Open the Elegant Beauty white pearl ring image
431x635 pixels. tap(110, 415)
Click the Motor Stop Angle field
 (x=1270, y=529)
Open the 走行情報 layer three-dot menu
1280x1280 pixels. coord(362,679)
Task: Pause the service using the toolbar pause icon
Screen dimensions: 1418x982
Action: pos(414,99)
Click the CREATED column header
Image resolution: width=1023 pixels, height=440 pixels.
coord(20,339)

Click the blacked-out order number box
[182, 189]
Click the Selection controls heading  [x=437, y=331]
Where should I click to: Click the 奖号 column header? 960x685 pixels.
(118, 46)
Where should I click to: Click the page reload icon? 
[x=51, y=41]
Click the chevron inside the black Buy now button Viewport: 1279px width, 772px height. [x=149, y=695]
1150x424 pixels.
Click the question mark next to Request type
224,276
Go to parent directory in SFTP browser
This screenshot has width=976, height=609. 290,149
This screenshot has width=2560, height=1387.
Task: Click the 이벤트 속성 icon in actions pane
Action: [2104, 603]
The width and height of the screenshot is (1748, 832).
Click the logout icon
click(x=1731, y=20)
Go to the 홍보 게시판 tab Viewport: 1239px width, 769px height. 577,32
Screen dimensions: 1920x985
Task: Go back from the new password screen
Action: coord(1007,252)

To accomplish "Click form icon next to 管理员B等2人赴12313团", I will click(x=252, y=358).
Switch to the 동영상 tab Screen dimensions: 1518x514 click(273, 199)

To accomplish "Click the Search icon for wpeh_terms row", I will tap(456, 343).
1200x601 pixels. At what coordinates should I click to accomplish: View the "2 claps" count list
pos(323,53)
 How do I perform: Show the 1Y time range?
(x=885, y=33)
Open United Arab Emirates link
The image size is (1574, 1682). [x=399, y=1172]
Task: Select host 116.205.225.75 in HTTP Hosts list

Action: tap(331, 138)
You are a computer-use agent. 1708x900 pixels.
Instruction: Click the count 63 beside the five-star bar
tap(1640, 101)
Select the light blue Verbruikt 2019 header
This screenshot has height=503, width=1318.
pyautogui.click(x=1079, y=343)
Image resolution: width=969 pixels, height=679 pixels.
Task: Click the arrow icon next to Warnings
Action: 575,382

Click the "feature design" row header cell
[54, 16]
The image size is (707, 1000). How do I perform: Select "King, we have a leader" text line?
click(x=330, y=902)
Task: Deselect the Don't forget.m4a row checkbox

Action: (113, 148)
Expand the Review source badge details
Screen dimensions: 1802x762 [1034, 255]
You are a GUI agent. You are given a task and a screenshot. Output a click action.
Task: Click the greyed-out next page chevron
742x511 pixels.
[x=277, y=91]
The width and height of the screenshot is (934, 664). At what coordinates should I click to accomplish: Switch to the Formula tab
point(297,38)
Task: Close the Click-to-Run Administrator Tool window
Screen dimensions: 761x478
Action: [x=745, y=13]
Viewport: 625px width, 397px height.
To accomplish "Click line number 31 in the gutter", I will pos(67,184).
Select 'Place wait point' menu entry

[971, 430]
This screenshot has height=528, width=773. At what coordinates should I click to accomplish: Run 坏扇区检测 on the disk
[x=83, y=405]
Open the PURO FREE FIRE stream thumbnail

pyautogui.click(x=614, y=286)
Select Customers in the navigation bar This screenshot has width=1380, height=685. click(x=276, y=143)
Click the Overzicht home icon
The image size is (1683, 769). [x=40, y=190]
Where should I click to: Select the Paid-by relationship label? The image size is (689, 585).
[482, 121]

• • • • • • •

**INSTRUCTIONS FOR THE TASK**. Looking at the material above, work out how many lines have the word "agent" in them. Answer with that number alone.

**REPLY TO THE TASK**. 2